A recent inquiry from one of our EB-5 clients highlighted a common dilemma: choosing between Rural Area and High Unemployment Area (HUA) projects. This decision directly impacts visa priority dates and investment qualification under the EB-5 Regional Center Program. Understanding the nuances between these two categories is essential for Chinese investors navigating the often-complex USCIS requirements.
From our practical experience handling over 50 EB-5 cases annually, we have observed that Rural Area projects offer a more stable path to the Targeted Employment Area (TEA) designation, as defined under INA §203(b)(5)(B)(ii). This category typically includes counties with populations under 20,000 or areas outside metropolitan statistical areas. In contrast, HUA projects rely on unemployment rates at least 150% of the national average, which can fluctuate and impact TEA eligibility mid-process.
One recent case involved a client investing in a Rural Area project in Idaho. The project’s TEA status was confirmed per USCIS Policy Manual, Volume 6, Part G, Chapter 2, ensuring priority for visa allocation and lowering investment risk. Compared to a similar HUA project in a metropolitan area, where unemployment rates dipped below the threshold during adjudication, the Rural project provided greater certainty and fewer RFEs related to TEA qualification.

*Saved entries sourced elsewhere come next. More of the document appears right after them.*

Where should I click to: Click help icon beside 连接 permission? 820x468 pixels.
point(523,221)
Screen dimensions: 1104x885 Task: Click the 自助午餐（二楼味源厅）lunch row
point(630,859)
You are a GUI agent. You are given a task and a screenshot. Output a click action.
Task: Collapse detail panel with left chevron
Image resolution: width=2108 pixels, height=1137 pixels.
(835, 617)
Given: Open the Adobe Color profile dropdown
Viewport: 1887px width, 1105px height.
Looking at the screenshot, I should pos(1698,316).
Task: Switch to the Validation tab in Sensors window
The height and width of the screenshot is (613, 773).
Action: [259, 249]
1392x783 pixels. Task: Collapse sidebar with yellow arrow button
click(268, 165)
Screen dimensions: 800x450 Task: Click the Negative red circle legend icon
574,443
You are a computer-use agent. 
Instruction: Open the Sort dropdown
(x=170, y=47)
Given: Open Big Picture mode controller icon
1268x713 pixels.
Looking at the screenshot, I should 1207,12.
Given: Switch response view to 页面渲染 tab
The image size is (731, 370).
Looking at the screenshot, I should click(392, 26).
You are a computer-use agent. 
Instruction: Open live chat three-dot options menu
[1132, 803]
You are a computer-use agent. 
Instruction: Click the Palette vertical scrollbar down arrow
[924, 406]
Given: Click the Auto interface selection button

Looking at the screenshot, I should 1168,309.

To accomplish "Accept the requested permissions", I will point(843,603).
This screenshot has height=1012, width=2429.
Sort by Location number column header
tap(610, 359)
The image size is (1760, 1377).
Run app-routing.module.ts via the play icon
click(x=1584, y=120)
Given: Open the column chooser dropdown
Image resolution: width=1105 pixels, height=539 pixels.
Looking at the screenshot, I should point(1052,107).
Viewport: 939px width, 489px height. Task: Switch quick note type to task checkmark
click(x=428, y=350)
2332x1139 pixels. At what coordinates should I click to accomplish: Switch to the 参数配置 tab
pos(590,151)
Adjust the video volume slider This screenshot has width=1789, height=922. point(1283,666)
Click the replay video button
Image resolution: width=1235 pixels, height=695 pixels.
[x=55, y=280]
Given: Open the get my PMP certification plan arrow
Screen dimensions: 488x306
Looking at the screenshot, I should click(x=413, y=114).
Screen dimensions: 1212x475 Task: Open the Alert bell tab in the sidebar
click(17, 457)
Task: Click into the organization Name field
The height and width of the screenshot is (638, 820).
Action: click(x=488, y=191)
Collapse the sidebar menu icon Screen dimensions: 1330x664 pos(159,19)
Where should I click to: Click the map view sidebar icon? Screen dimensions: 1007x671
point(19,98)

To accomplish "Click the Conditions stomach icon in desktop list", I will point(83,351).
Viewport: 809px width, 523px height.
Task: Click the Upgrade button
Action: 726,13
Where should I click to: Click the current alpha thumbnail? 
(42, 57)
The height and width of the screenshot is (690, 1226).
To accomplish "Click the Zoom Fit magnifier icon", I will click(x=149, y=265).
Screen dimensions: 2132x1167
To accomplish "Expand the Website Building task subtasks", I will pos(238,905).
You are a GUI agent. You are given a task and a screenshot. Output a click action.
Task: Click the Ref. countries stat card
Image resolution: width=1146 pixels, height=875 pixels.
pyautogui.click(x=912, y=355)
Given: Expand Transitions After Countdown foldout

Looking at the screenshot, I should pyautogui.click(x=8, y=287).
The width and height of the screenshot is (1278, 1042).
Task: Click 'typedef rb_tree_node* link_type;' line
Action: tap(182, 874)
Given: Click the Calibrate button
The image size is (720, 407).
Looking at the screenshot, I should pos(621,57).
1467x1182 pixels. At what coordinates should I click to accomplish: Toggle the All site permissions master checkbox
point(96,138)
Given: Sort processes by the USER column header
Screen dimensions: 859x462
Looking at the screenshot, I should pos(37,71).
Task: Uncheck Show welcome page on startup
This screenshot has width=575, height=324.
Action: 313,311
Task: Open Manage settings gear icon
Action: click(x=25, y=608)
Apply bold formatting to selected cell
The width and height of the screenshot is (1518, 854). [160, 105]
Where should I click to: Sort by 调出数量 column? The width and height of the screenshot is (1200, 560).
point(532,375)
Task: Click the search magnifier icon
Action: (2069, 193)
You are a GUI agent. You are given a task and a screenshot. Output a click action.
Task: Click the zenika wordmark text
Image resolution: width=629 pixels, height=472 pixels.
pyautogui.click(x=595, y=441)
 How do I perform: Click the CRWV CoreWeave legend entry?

Additionally, investors should consider the impact on visa priority dates. According to travel.state.gov, Rural Area projects generally have less visa retrogression compared to HUA projects in high-demand metropolitan zones. For Chinese applicants facing EB-5 visa backlogs, selecting a Rural project can mean faster adjustment of status eligibility.
In summary, the Rural versus HUA choice is more than a geographic preference—it affects your visa timeline, investment security, and USCIS adjudication risk. Acting early to confirm TEA status and document supporting data will enhance your EB-5 petition success. We encourage clients currently evaluating projects to contact us for tailored analysis based on the latest regulatory guidance and statistical data.
What this means for you: If you are considering EB-5 investment, start by verifying your target project’s TEA status with updated government data and prepare detailed evidence packages. This approach can save you months in processing time and reduce costly RFEs, ultimately smoothing your path to permanent residency.